*RECORDS FOR THE EXERCISE*

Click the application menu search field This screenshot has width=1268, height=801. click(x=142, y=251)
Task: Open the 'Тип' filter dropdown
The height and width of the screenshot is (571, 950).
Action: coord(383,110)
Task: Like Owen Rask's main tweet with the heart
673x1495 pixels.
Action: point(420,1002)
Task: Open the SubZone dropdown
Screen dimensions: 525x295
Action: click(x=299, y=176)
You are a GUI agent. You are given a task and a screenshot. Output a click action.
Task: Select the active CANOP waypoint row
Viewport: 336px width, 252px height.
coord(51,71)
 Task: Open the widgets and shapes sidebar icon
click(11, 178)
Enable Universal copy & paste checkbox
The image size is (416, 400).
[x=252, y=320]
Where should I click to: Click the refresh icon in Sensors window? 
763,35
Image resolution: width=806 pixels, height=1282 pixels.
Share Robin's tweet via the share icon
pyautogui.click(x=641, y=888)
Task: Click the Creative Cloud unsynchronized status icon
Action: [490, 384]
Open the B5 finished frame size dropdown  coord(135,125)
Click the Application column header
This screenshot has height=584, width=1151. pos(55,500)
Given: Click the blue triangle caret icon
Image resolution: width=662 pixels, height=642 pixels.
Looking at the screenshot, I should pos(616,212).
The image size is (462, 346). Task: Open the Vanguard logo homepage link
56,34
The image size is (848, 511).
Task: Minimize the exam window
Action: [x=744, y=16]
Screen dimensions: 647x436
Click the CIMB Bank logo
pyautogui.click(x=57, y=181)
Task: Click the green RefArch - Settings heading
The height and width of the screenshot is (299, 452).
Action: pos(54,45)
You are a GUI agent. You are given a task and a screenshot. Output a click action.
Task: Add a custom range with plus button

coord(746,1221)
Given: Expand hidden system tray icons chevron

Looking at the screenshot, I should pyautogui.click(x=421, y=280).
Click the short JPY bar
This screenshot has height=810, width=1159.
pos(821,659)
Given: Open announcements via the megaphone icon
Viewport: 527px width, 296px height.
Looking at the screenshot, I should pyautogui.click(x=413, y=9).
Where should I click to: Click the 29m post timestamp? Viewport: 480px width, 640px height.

*PROBLEM*
Tell how many lines in the records above contain "dropdown", giving the number and no other words.

*TASK SOLUTION*
3